**WORK REQUIRED**
The answer must be an exact copy of the lines from the one with "Where should I" through the final line of the records below, with no pictures.
------ DATA FOR REVIEW ------
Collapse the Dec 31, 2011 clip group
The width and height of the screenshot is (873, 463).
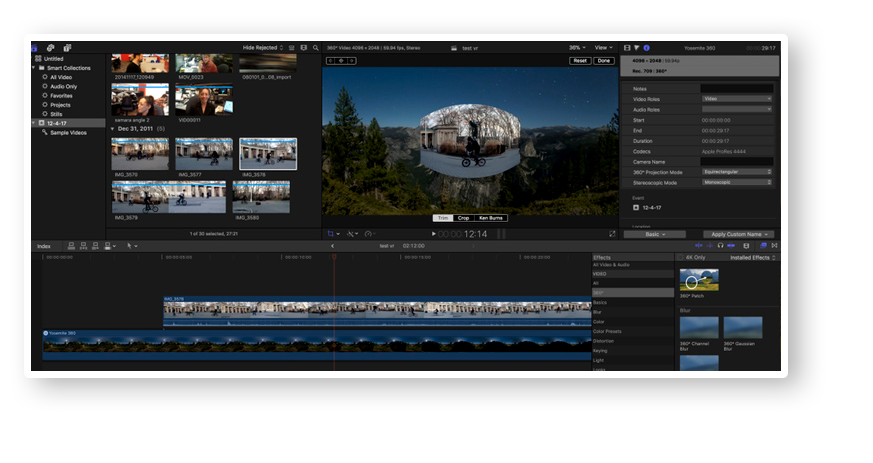(x=113, y=129)
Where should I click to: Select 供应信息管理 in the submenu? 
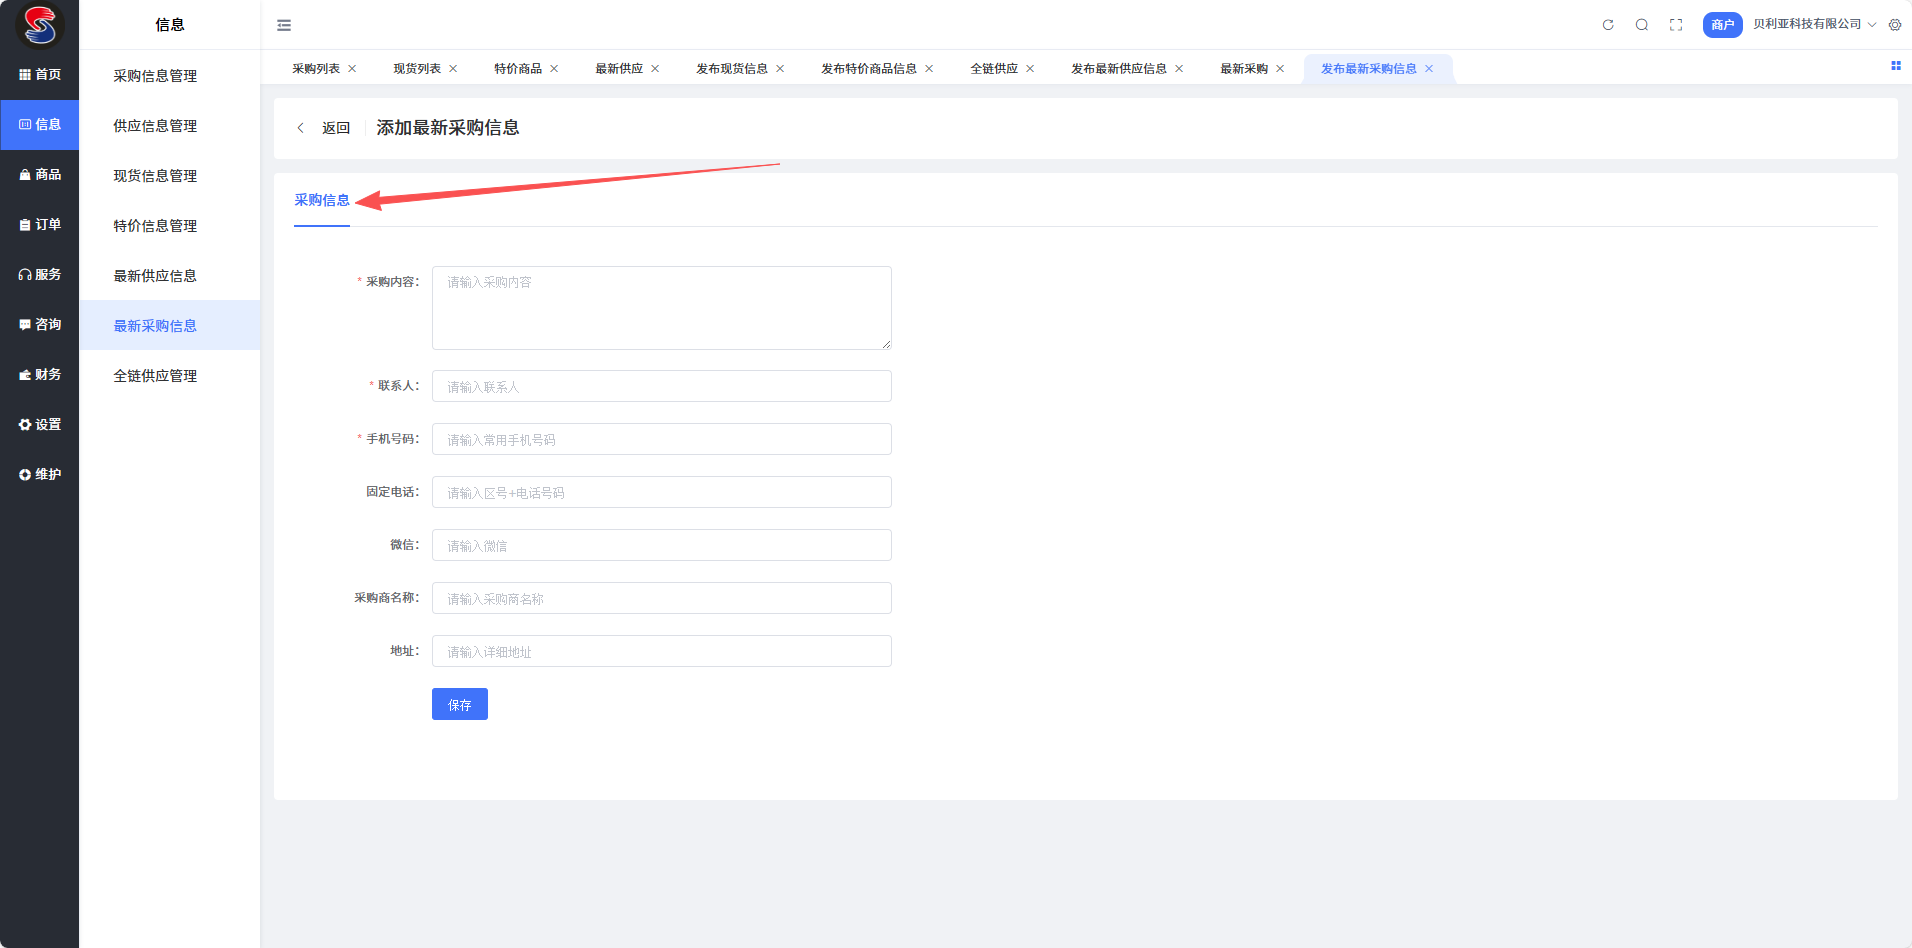click(155, 126)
------
**SOLUTION FOR THIS TASK**
Where should I click to: Select 供应信息管理 in the submenu? 
click(155, 126)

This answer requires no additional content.